Exercise objective: An exact transcription of the data below is needed.

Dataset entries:
┌──
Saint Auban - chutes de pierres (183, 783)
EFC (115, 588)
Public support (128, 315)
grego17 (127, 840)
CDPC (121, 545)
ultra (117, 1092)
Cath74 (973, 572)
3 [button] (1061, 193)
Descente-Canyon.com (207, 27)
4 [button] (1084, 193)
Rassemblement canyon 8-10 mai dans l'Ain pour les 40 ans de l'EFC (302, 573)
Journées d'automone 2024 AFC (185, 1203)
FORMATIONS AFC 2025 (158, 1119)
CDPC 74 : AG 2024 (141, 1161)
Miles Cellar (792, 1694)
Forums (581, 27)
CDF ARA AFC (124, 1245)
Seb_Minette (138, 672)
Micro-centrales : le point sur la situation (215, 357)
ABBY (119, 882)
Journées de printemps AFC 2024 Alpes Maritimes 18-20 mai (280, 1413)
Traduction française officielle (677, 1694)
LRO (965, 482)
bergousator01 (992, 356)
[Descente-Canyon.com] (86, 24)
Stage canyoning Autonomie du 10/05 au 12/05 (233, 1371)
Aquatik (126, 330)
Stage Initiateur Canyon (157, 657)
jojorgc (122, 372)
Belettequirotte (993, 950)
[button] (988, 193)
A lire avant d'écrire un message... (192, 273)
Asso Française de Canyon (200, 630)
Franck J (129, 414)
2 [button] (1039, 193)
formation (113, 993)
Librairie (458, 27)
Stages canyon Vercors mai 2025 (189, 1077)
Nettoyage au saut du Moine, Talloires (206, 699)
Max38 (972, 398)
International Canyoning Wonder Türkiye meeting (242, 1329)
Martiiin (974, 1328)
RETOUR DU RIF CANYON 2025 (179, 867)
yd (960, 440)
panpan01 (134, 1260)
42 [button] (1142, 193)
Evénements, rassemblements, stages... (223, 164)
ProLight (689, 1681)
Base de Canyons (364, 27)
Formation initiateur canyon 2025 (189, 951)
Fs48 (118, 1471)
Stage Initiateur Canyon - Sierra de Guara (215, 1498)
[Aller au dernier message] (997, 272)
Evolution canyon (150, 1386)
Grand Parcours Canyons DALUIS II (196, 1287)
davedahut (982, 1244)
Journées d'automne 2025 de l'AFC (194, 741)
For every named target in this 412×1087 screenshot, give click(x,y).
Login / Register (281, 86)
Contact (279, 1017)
└──
Answer section:
Saint Auban - chutes de pierres (183, 783)
EFC (115, 588)
Public support (128, 315)
grego17 (127, 840)
CDPC (121, 545)
ultra (117, 1092)
Cath74 (973, 572)
3 [button] (1061, 193)
Descente-Canyon.com (207, 27)
4 [button] (1084, 193)
Rassemblement canyon 8-10 mai dans l'Ain pour les 40 ans de l'EFC (302, 573)
Journées d'automone 2024 AFC (185, 1203)
FORMATIONS AFC 2025 (158, 1119)
CDPC 74 : AG 2024 (141, 1161)
Miles Cellar (792, 1694)
Forums (581, 27)
CDF ARA AFC (124, 1245)
Seb_Minette (138, 672)
Micro-centrales : le point sur la situation (215, 357)
ABBY (119, 882)
Journées de printemps AFC 2024 Alpes Maritimes 18-20 mai (280, 1413)
Traduction française officielle (677, 1694)
LRO (965, 482)
bergousator01 (992, 356)
[Descente-Canyon.com] (86, 24)
Stage canyoning Autonomie du 10/05 au 12/05 (233, 1371)
Aquatik (126, 330)
Stage Initiateur Canyon (157, 657)
jojorgc (122, 372)
Belettequirotte (993, 950)
[button] (988, 193)
A lire avant d'écrire un message... (192, 273)
Asso Française de Canyon (200, 630)
Franck J (129, 414)
2 [button] (1039, 193)
formation (113, 993)
Librairie (458, 27)
Stages canyon Vercors mai 2025 (189, 1077)
Nettoyage au saut du Moine, Talloires (206, 699)
Max38 (972, 398)
International Canyoning Wonder Türkiye meeting (242, 1329)
Martiiin (974, 1328)
RETOUR DU RIF CANYON 2025 (179, 867)
yd (960, 440)
panpan01 (134, 1260)
42 [button] (1142, 193)
Evénements, rassemblements, stages... (223, 164)
ProLight (689, 1681)
Base de Canyons (364, 27)
Formation initiateur canyon 2025 (189, 951)
Fs48 (118, 1471)
Stage Initiateur Canyon - Sierra de Guara (215, 1498)
[Aller au dernier message] (997, 272)
Evolution canyon (150, 1386)
Grand Parcours Canyons DALUIS II (196, 1287)
davedahut (982, 1244)
Journées d'automne 2025 de l'AFC (194, 741)
For every named target in this 412×1087 screenshot, give click(x,y).
Login / Register (281, 86)
Contact (279, 1017)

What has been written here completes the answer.